Y, una vez más, un mismo semáforo corta nuestras rutas de reparto. Pero esta vez, sucede de forma diferente. Yo estoy cansada y aburrida, viendo a la gente arrastrarse delante de mí por el paso de cebra cuando, de pronto, percibo el torbellino gris y naranja de su uniforme materializándose de la nada, tan cerca que casi podría tocarla con solo estirar el brazo. Tan próxima a mí, que hasta el más pequeño de sus detalles cobra una nueva dimensión para mis sentidos. Lo sé, suena mortalmente descarado; pero nada de eso. De hecho, mi primer impulso al tenerla tan cerca es bajar la vista al suelo, en un intento desesperado de no llamar la atención y no parecer una mirona. Veo entonces sus pies, me fijo en cómo cambia la carga de su peso de una pierna a otra. Y, de pronto, inintencionadamente, mi vista periférica descubre algo que me llama inesperadamente la atención. De su mano enguantada cuelga una única bolsa de papel. A simple vista, no parece tener nada en particular: es marrón y lleva impreso el logotipo pentagonal de siempre. Pero la dirección en la pequeña nota que cuelga de una de las grapas tiene algo muy singular. Yo conozco esa dirección. Es la de Martina.

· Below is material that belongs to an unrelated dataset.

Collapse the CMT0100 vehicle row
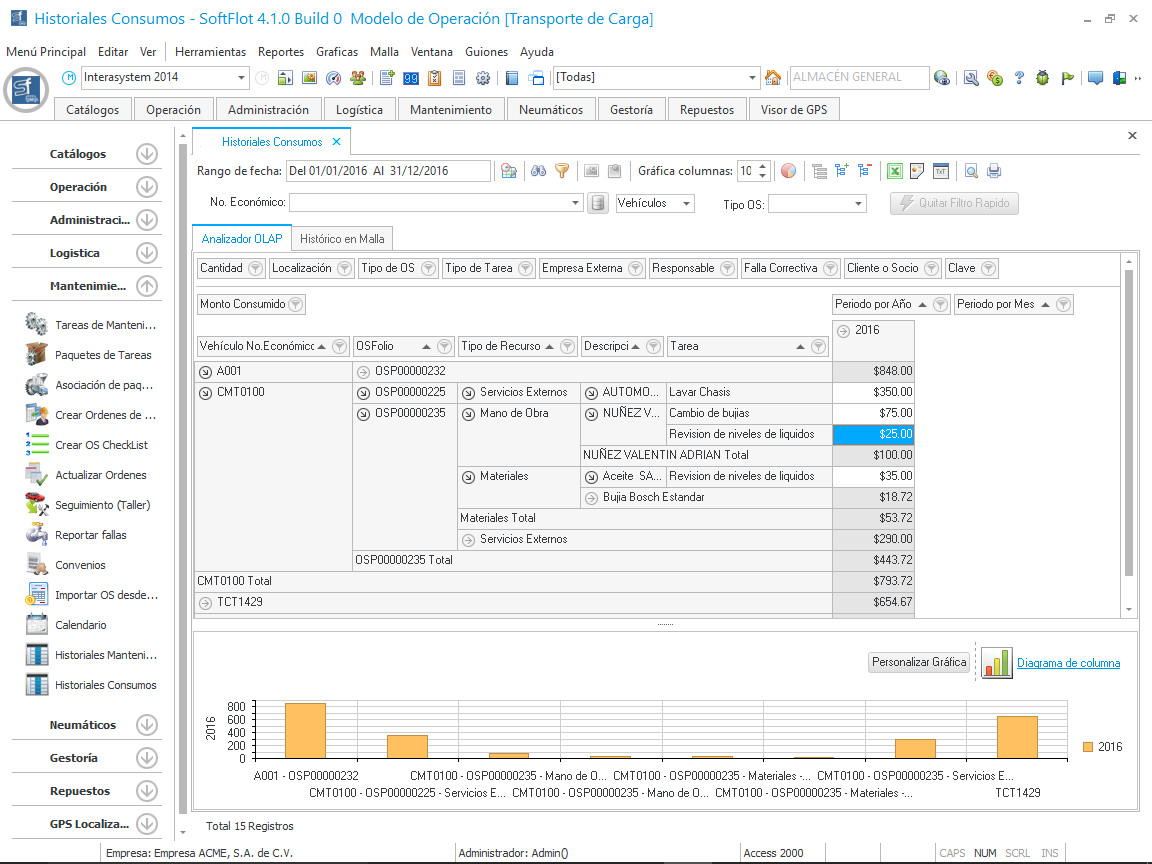Screen dimensions: 1152x864 (205, 392)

Antes de que pueda darme cuenta, ya llevo demasiado rato mirando: la calle, el número… incluso el pedido. Y lo sé con absoluta claridad en el momento en que levanto la vista y me encuentro con sus ojos rojos clavados en mí. Firmes. Severos. Manifiestamente molestos por la intromisión. Apenas puedo tomar aire para intentar balbucear una disculpa cuando el disco rojo se apaga y ella desaparece tan rápido como antes había aparecido, dejándome de nuevo con la vista perdida en el vacío que hasta hace unos segundos había ocupado su cuerpo, tan intangible como un espejismo.

Yo misma me pongo en marcha. Revivo en mi cabeza, una y otra vez, la bochornosa escena, atormentándome mientras reparto mis propios pedidos de comida. Y entonces pienso que tengo que preguntarle a Martina.